“Of a Stronger Make Than Most Ladies”: Female Slaveholding on the Post-independence Colombian Black Pacific

Saturday, January 3, 2015: 9:10 AM
Liberty Suite 3 (Sheraton New York)
Yesenia Barragan, Columbia University
Although the gold-mining Pacific coastal province of Chocó, with the highest concentration of slaves of any province in New Granada, was often considered to be an absentee, male-dominated, isolated ‘backwater’ of the nation well into the nineteenth century, this paper shows how a sizeable population of white and black female slaveholders integrally shaped the making of the region and the everyday institution of slavery after independence. Whether single mothers, older widows, or prosperously married, these women oversaw the administration of gold mines, bargained with English, French, and local merchants over the sale of slaves in the central marketplace of the capital of Quibdó, and conditionally granted and vehemently contested their slaves’ legal and extralegal quests for freedom.

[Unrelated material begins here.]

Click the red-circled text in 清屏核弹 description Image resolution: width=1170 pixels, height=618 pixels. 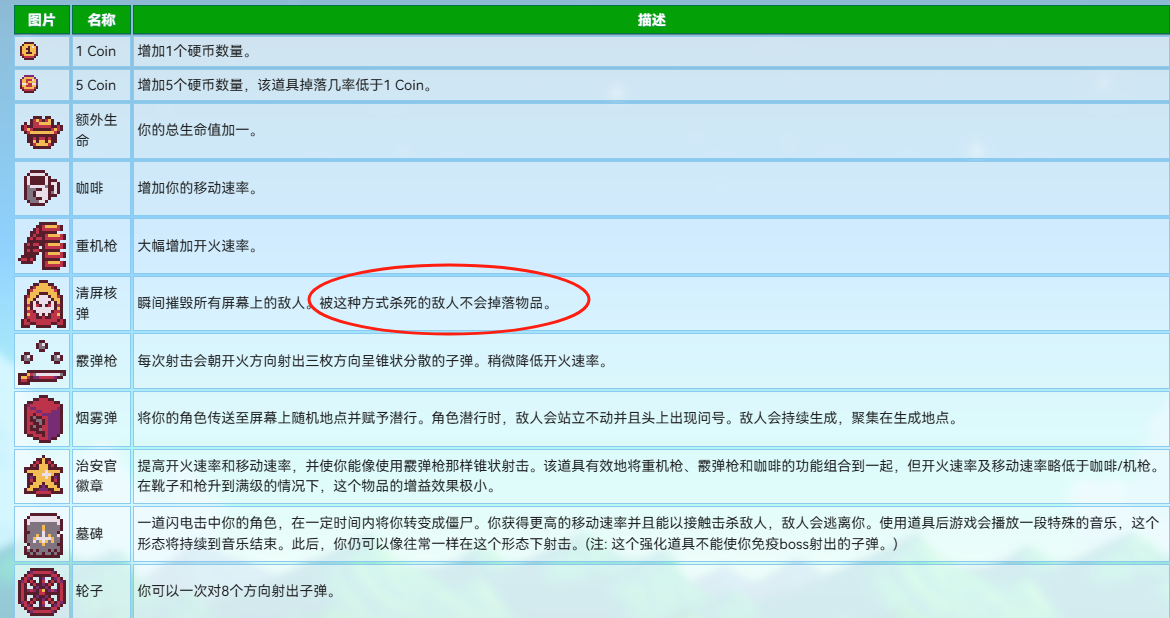pos(435,302)
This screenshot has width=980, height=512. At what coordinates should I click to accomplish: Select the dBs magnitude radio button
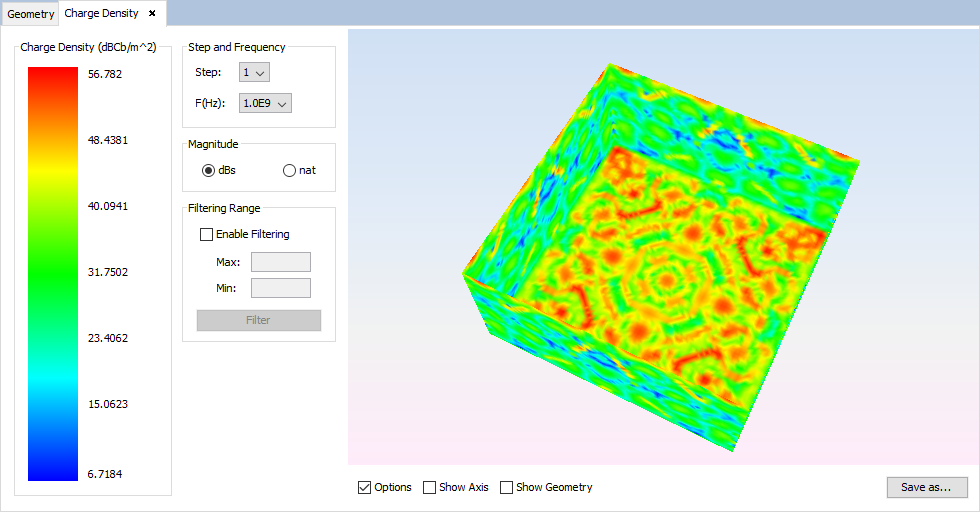209,170
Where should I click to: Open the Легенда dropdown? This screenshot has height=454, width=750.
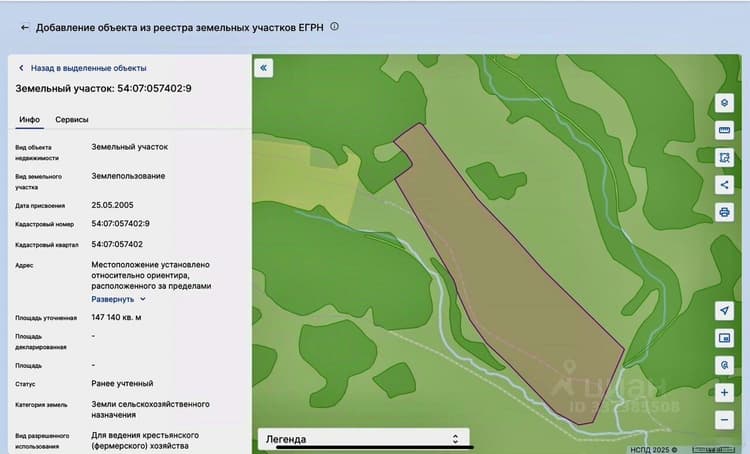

In this paper, I first examine the domestic universes of prominent and less wealthy mistresses through a reconstruction of their households and holdings as documented in their last will and testaments. Next, I present a portrait of the social and economic lives of a diverse range of female slaveholders, connecting the enslaved household to the public marketplace, showing how these women managed freedom and enslavement in their daily lives. As one visitor to New Granada commented in the late 1850s, white slaveholding women were considered to be “of a stronger make than most ladies”; yet, as I demonstrate, this ‘ruggedness’ was at times perceived as a threat after independence, especially in frontier, majority-black regions like Chocó. This is evident in two high-profile criminal cases involving white women in the late 1820s, cases which show how the gendered and sexualized treatment of these “unruly” women were intended to serve as reminders to slaves, free blacks, and indigenous groups of the boundaries of racial rule in the new republic.